The space shuttle Atlantis will be displayed at the Kennedy Space Center Visitor Complex in Florida; the Endeavour, at the California Science Center in Los Angeles; the Discovery, at the Smithsonian's National Air and Space Museum Steven F. Udvar-Hazy Center in Virginia; and the test shuttle Enterprise at the Intrepid Sea, Air & Space Museum in New York.
"The Smithsonian is America's museum. Over the years of their history, they have readily loaned major U.S. artifacts to the American people. What better community to host an orbiter than Houston, Texas," Rep. Sheila Jackson Lee, D-Texas, said in a statement. "America is a great country. It is a fair country, and this is a solution that is both great and fair."

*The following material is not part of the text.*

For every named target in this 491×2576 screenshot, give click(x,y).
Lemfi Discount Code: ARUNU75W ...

Houston is home to the Lyndon B. Johnson Space Center, which is where NASA's Mission Control Center is located.
"The goal of this bill is to reverse an unjust decision which would have an adverse economic impact on the city of Houston. The Johnson Space Center and its committed workforce have been a key component of the space shuttle program since it started in the 1980s," said Rep. Al Green, D-Texas, who introduced the legislation along with Jackson Lee.
Earlier this week, 17 members of the U.S. House of Representatives Texas delegation sent a letter to NASA Administrator Charles Bolden to express their disappointment and to say they were prepared to use their power in Congress to "stop this wasteful decision."
The decision the lawmakers seem most concerned about is the one to send the test shuttle Enterprise to New York. The Enterprise now is on display at the Smithsonian's National Air and Space Museum. The Enterprise, which never flew in space, will be moved to New York so the Smithsonian can make room for Discovery.
"It defies logic for a shuttle to go to New York City, a place with no connection to NASA. It's like putting the Statue of Liberty in Omaha," Rep. Ted Poe, R-Texas, said in a statement.
Housing a space shuttle is not just an honor -- it means money, according to the executive director of New York's Intrepid Museum. Susan Marenoff estimates that once the shuttle is in place, her museum will see an additional 300,000 people and $106 million in economic benefit.
That is a benefit Texans believe is rightfully theirs. Rep. Pete Olson, also a Texas Republican, bluntly reiterated that in a statement, saying, "No city in the world deserves a shuttle more than Houston, certainly not New York."